Vouchers? For or Against?

School vouchers were created to suppress the working class, by allowing politically active parents to send their kids to private or to magnet schools, instead of fixing their own local public schools, the only reason to send your child to private school, is because your public school system is lacking in some way. If that is the case then we should fix the public schools system not just give a few loudmouth parents a free ticket to private school so you can keep taxes low, and the next generation of american kids dumb

Welcome Purple Owl.

As one of the ranking liberals on this board, I can understand your stance from a political standpoint. Somehow, though, I think politics has to take a back seat to the obvious failures in our educational system.

Here is what I think we should do (it will never pass but it’s what I think we should do):

2017: Identify 10 states that would be wiling to participate in a DOE voucher “top to bottom” program that will last from 2020 to 2032 school years. Make it clear that all Federal Funding for education would come in the form of vouchers sent directly to parents during these 12 years.

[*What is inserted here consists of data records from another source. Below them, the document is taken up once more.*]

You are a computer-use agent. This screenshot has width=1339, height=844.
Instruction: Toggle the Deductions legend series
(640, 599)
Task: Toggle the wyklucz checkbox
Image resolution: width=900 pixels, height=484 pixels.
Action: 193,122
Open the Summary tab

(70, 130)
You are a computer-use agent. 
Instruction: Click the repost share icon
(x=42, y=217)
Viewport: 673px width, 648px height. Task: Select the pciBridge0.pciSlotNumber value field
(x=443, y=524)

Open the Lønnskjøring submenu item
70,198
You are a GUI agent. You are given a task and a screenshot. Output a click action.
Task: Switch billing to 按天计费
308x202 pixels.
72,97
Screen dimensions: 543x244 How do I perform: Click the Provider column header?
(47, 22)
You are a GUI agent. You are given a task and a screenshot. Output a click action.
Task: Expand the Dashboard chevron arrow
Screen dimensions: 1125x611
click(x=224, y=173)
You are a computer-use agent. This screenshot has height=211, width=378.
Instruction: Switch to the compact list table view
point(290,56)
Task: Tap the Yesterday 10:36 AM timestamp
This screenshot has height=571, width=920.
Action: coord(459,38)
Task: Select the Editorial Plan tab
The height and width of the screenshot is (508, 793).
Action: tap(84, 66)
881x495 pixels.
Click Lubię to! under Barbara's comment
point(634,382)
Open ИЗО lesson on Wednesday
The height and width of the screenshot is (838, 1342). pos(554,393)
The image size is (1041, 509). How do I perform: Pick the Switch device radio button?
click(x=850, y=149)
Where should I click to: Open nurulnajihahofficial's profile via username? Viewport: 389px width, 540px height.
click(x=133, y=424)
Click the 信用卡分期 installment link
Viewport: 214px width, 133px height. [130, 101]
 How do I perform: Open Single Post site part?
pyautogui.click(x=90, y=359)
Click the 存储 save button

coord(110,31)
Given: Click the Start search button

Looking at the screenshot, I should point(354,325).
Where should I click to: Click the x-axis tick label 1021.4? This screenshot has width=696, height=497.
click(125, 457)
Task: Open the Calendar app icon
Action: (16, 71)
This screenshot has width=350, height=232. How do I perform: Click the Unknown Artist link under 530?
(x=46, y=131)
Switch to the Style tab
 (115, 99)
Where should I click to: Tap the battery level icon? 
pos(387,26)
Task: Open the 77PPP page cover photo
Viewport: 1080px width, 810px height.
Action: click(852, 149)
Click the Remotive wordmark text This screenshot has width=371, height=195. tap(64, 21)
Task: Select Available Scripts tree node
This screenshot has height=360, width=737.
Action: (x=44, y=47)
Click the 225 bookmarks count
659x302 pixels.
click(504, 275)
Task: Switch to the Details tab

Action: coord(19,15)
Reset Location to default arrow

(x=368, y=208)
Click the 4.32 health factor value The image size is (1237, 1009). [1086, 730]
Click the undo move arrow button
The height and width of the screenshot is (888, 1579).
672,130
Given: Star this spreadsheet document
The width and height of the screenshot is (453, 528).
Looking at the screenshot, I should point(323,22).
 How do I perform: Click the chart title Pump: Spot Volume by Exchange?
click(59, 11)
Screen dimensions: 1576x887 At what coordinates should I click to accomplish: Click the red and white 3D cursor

The states, by agreeing to the participation, agree to make up any short-fall with their own Education funds. So if the costs of sending a kid to Private School 123 is X and the federal contribution is 75%, the State agrees to make up the 25%. Basically like they do now with public schools. The difference is that the money will now go to whomever owns the school.

2017: Announce that in 2020, the Department of Education will be uncoupled from the Executive branch and sat up as a separate federal agency. The current term of the Secretary will end in 2020 anyway and a new director will be selected by drawing from the nominees from the governors of the 10 states that are participating. So the governors have some real skin in the game.

Mid 2017: Close the application process on July 31.

2017: Have the DOE come up with a scoring system that actually measures the education received by students in all 50 states. Grad rates, SAT/ACT scores, drop out rates, etc…. Have them put together a matrix that assigns a value 1-10 and rank each state. Alaska may have a 8.7; Nevada may have a 7.55, Missouri may have a 6.2, etc… The key is that the same data is considered; not just one “great” or one “poor” stat. You rank all 50 states as a baseline to measure improvement of the 40 vs the 10 that will be vouchered.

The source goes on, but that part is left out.